Sculpture by Gian Lorenzo Bernini

Saint Bibiana is a sculpture by the Italian artist Gian Lorenzo Bernini. It sits in the high altar of the church of Santa Bibiana in Rome. Bernini received his first payment for the work in 1624, and his final payment in 1626. A seventeenth-century print of the statue exists in the Teylers Museum, Harlem, the Netherlands.

== History ==
Statue of Saint Bibiana is the first example of this Christian Baroque type. It was commissioned in 1624 by rediscovering of saint's body at the beginning of the pontificate of Urban VIII, who that event considered as a good sign of the beginning of his papacy. Therefore, he initiated rebuilding of the original church in the new Baroque style, also with creating of interior and new high altar of Saint Bibiana. Execution of the works and sculpture was commissioned to Gian Lorenzo Bernini.

== Iconography ==

Statue of St. Bibiana is created as standing female figure draped in a robe along with her attributes column and palm branches.

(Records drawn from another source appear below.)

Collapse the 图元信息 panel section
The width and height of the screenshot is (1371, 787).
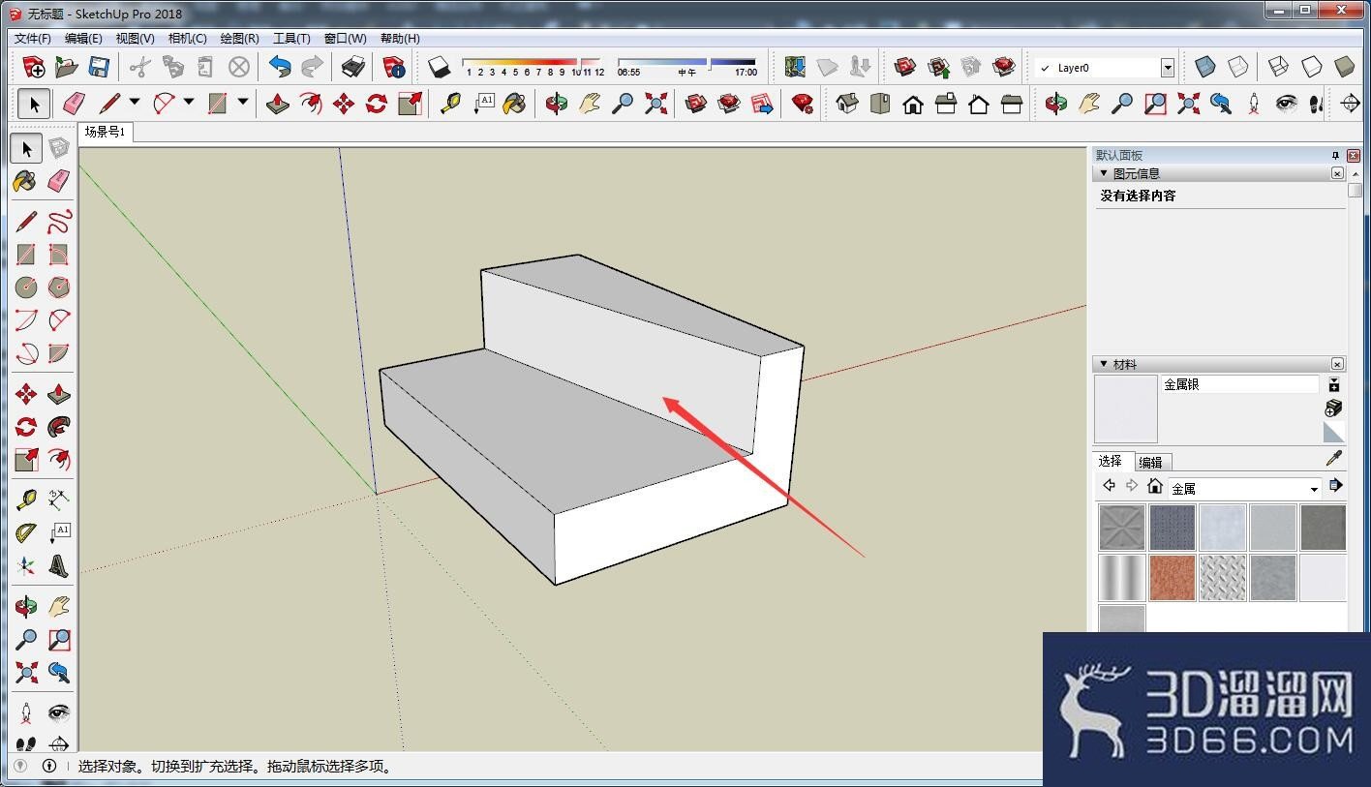pos(1103,173)
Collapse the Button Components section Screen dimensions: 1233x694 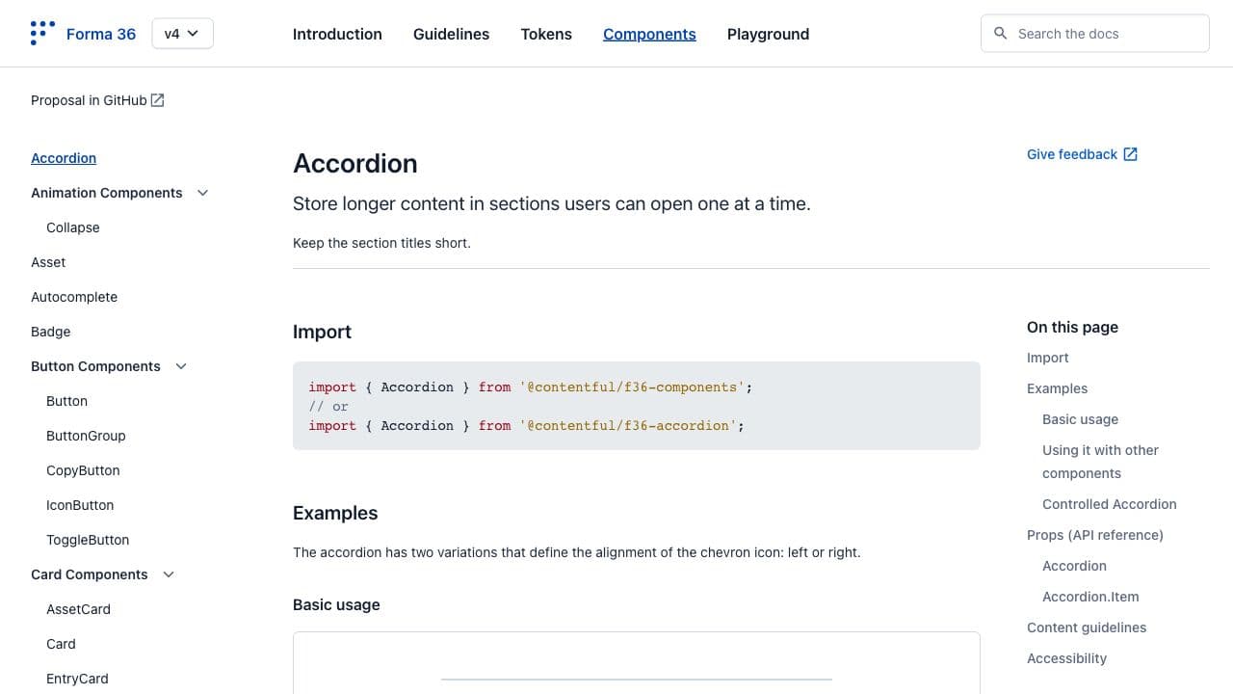181,366
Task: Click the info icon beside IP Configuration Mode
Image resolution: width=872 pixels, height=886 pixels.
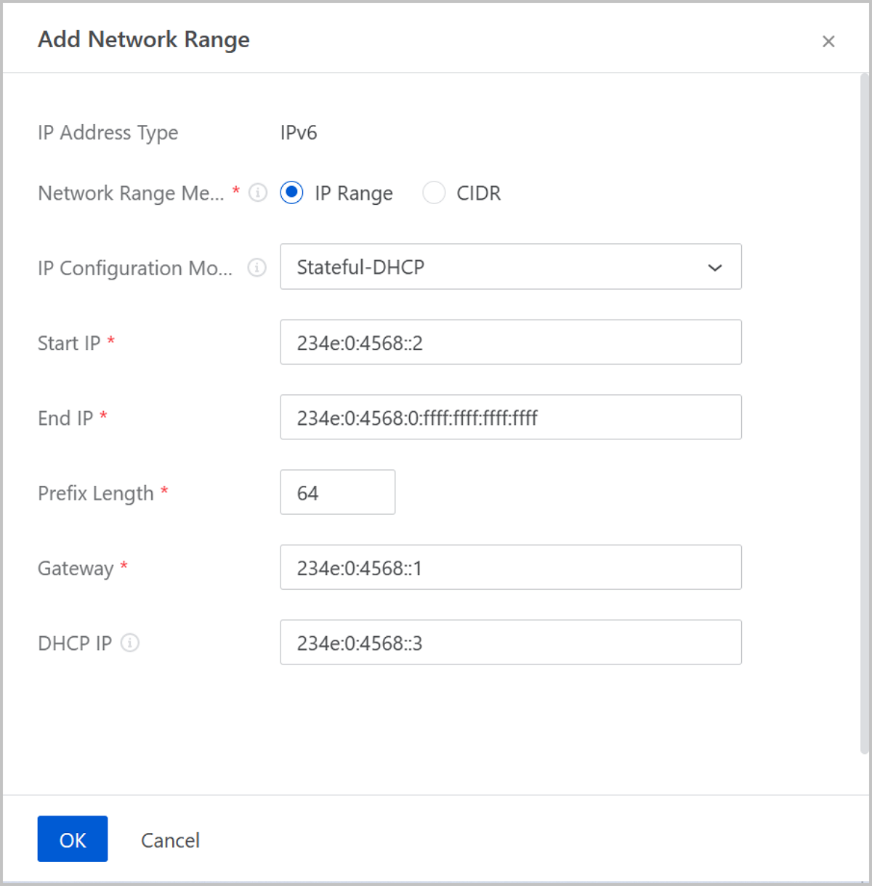Action: point(257,268)
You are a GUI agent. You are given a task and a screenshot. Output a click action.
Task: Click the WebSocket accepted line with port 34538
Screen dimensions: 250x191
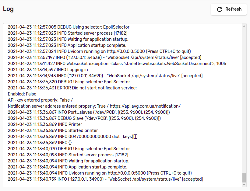(104, 57)
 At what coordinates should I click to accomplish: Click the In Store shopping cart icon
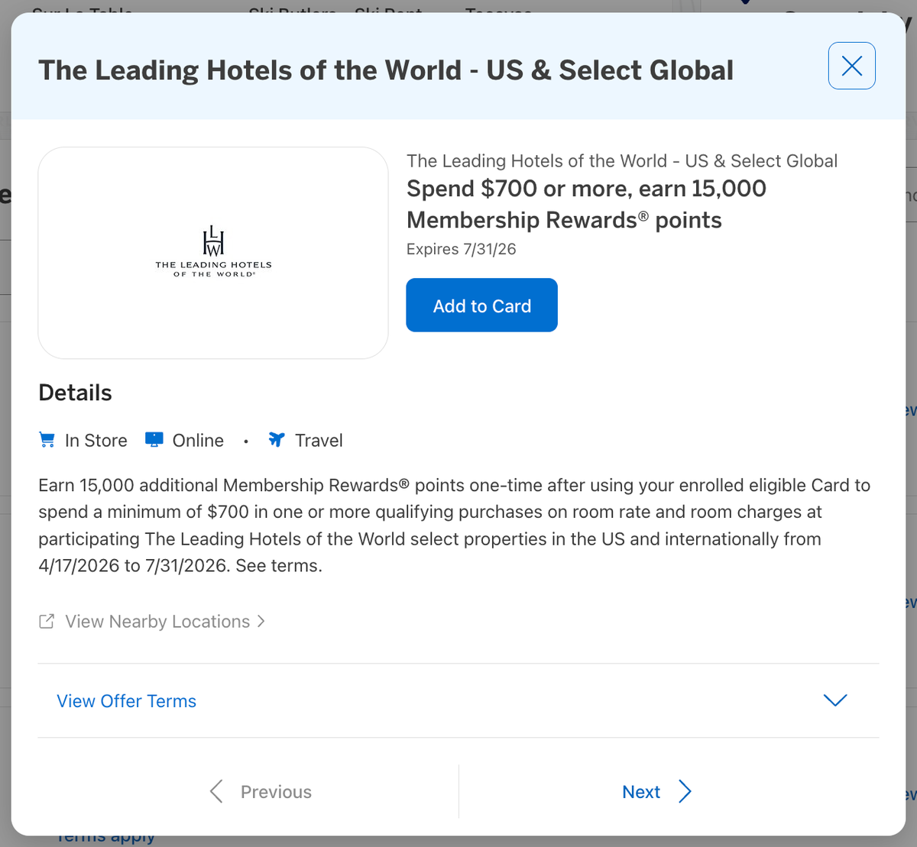point(46,439)
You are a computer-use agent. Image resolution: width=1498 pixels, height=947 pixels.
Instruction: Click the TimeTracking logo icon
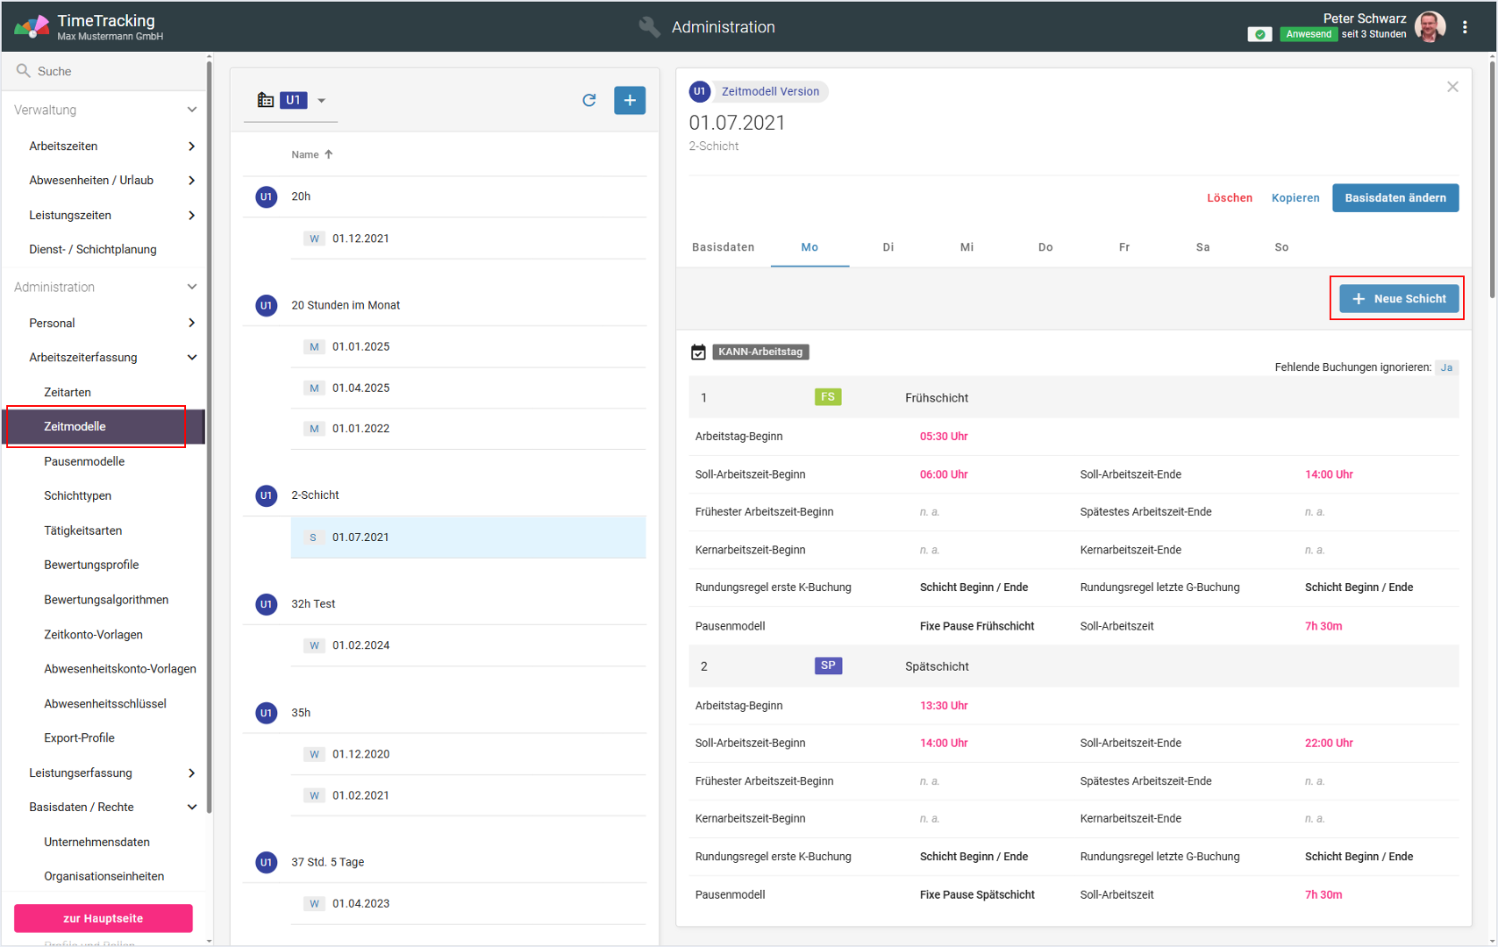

The essence of the work is based on gestures and expressions of Saint Bibiana. Her opened mouth and view heading to the skies, evokes emotional conflict of the face. While one hand is holding the palm branch in calm, the other hand lying on the column with forearm gently in front of evoking resistance to story. Statue does not shows the ceratian point of the Saint's life, but only abstract story characterized figure. The more is possible to see emotions of Saint Bibiana and her illusive devotion. The statue is placed in a niche of the altar, which is located at the end of the church. Creating of new unusual window above of the altar brings bright glow of light and supports that mystical feeling of the whole scene. Theatricality and play with light is also created by small windows in vault of the church that illuminates statue of Saint Bibiana itself .

== Contemporary Damage ==
The sculpture was shown as part of the large Bernini retrospective at the Galleria Borghese in Rome (2017-18) On its return to the church of Santa Bibiana, the ring finger of the saint's right hand was broken off.